Деревня Вырвица стояла на отшибе, у самого края большого леса, который местные звали просто — Пуща. Для вырвицких мужиков Пуща была и кормилицей, и угрозой. Кормила грибами, ягодами, диким мёдом и зверем, а угрожала трясинами, звериными тропами и нечистой силой, которой, по слухам, там было невпроворот. Но нужда, она не тётка: коли хлеб не уродился — иди в лес, бери, что даёт.
Петро и Павло были братьями. Петру, старшему, минуло двадцать пять. Он был кряжистый, хозяйственный, с тёмной бородкой и цепким, недоверчивым взглядом. Павлу шел девятнадцатый. Младший брат был статью в отца-покойника — высокий, тонкий, светловолосый, с голубыми глазами, в которых вечно жила мечтательная дымка. Он песни любил больше сохи, а в лес ходил словно зачарованный, будто его кто невидимый манил.
В то лето мёд уродился на диво. Бортник из соседнего села, дед Хома, набрёл на аж три дупла с дикими пчёлами в Пуще, да поделился с Петром — должен был ему Петро за подводу сена.
— Ты, Петро, иди, бери, — хрипел беззубый Хома, сидя на завалинке. — Там, за Кривым Яром, дупло знатное. Пчёлы там с кулак, мёд тёмный, гречишный, силу даёт. А вот дальше, — старик перекрестился мелко и часто, — дальше ни ногой. За бугор не ходи. Там, в осиннике, — её место. Мавкино.
— Брешут люди, — отмахнулся Павло, который тут же увязался слушать. — Нету никаких мавок.
— Как же нету, коли я своими глазами видел? — обиделся Хома. — Летось за пчолами ходил, заплутал малость. Глядь — а она на поляне стоит, рубаху полощет в ручье. Волосья распущены, длинные, а сама белая-белая, будто из молока. Как взглянула на меня — я так и обмер. Только и успел, что «Господи Иисусе» шепнуть. Она как засмеётся, да как прыснет в кусты! А на том месте, где стояла, — одни цветы белые остались. Бесовское отродье, не иначе.
Павло слушал и улыбался, не веря ни единому слову. Петро же нахмурился.
— А чего ей там надо, мавке этой?
— А того, — старик понизил голос до шёпота, — что она не крещёная. Которы девки утопленницы, которы в лесу сгинули, а которы и вовсе некрещёными младенцами померли. Их души не на небо, не в пекло — а в деревья вселяются. В вербы, в осины, в берёзы. А по ночам или в полдень выходят, играют да хороводы водят. А парней молодых, — Хома покосился на Павла, — особливо любят. Заманят в чащу, защекочут до смерти либо в омут утянут. А то и вовсе в дерево обратят.
Павло рассмеялся, сверкнув ровными зубами.
— Дед, ты бы лучше онучи сушил, чем страхи рассказывать. Дерево обратят! Пойдём, Петро, пока свет. А то дед нас тут до ночи заговорит.
Петро нехотя поднялся. В слова старика он верил ровно наполовину — мало ли чего пьяный бортник в лесу видел? Но на всякий случай сунул за пояс топорик, а на шею, под рубаху, нащупал медный крест, который всегда носил с детства.
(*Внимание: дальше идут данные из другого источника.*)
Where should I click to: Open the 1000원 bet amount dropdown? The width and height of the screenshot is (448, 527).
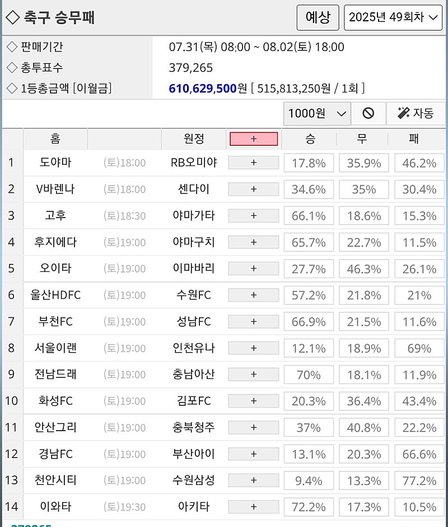pos(317,114)
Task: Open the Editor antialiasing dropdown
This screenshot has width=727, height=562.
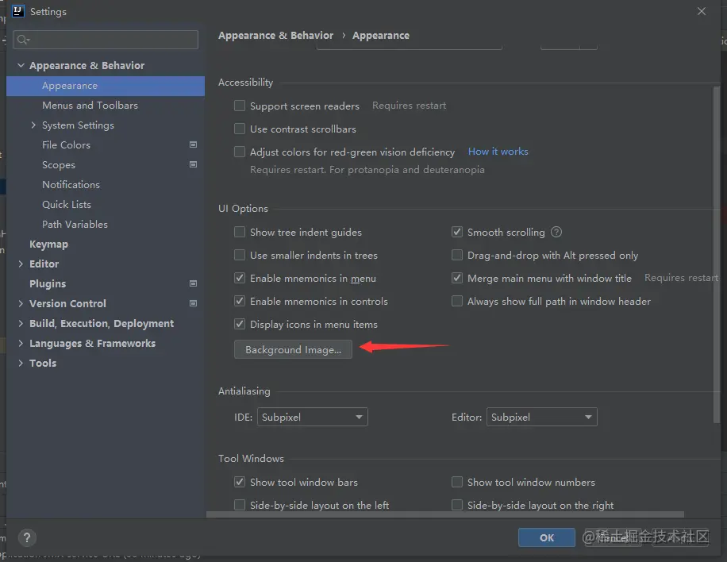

— За мной иди, — строго сказал он брату, когда они вошли под своды леса. — И слушай, что говорю. Увидишь что странное — молчи и крестись. Понял?
— Понял, понял, — отмахнулся Павло, вдыхая полной грудью сырой, пряный воздух. Солнце пробивалось сквозь кроны редкими золотыми копьями, пахло прелыми листьями, грибами и нагретой смолой.
Дупло нашлось быстро. Оно зияло чёрным провалом в стволе старого дуба, на высоте человеческого роста. Пчёлы гудели сонно и важно, облепив край летка плотным живым кольцом. Петро, накинув холстину на лицо и заткнув рукава, полез с дымокуром. Мёд был густой, янтарный, с горчинкой, стекал по рукам тяжёлыми каплями. Павло снизу принимал соты, укладывал в берестяные кузова, и лицо его сияло от восторга.
Работа спорилась. Когда с дуплом было покончено, и оба, искусанные, но довольные, перевязали поклажу, солнце уже клонилось к закату. В лесу сразу стало сумрачнее, тени вытянулись, и лес зазвучал иначе — птицы смолкли, зато громче застрекотали цикады.
— Пора, — сказал Петро, поднимая тяжёлый кузов. — До темна надо выйти.
Они пошли, но вскоре Петро остановился. Тропа, по которой они пришли, будто растворилась. Он готов был поклясться, что вон тот пень с поганками они уже проходили, и не раз. Лес стоял глухой стеной.
— Заблудились, — выдохнул Павло, и в голосе его послышался не страх, а какой-то странный восторг.
— Не блажи, — оборвал его Петро. — Сейчас костер разведём, переждём ночь. А там по звездам выйдем.
Он сбросил ношу, начал собирать хворост, но Павло вдруг замер, прислушиваясь.
— Слышишь?
Петро замер. Сквозь обычный лесной шум — треск сучка, шелест листвы — пробивался звук. Тонкий, чистый, переливчатый, как если бы кто-то ударял крошечным молоточком по хрусталю. Это был смех. Девичий смех, лёгкий и беззаботный.
— Там, — Павло шагнул в сторону, туда, где лес редел, обещая поляну.
— Стой! — Петро схватил его за руку. — Не ходи.
— Пусти, — Павло высвободился, и сила в нём появилась необычная. — Это же девушка. Может, заблудилась, помочь надо.
Смех повторился, ближе, манящий.
Поляна открылась внезапно. Круглая, поросшая сочной ярко-зелёной травой, по краям обступившая осинами и молодыми берёзками. В центре её, на большом плоском камне, поросшем мхом, сидела девушка.
Она была неописуемо красива. Таких в Вырвице не видывали. Волосы русые, с пепельным отливом, струились по плечам и спине до самой травы, переплетённые с белыми цветами кувшинок. Лицо белое, ровное, без единой веснушки, губы алые, как калина, а глаза... глаза были синие-синие, но не по-человечески. В них не было ни зрачка, ни белка — сплошная синева, как в омуте, в котором отражается небо. Одета она была в нечто белое, тонкое, будто паутина, и сквозь ткань просвечивала кожа. Но присмотревшись, Петро понял: платье её — это не платье. Это кора берёзы, содранная тончайшими лоскутами и сплетённая в подобие рубахи. На плечи был накинут венок из болотных огоньков, которые мерцали в сумерках бледным, холодным светом.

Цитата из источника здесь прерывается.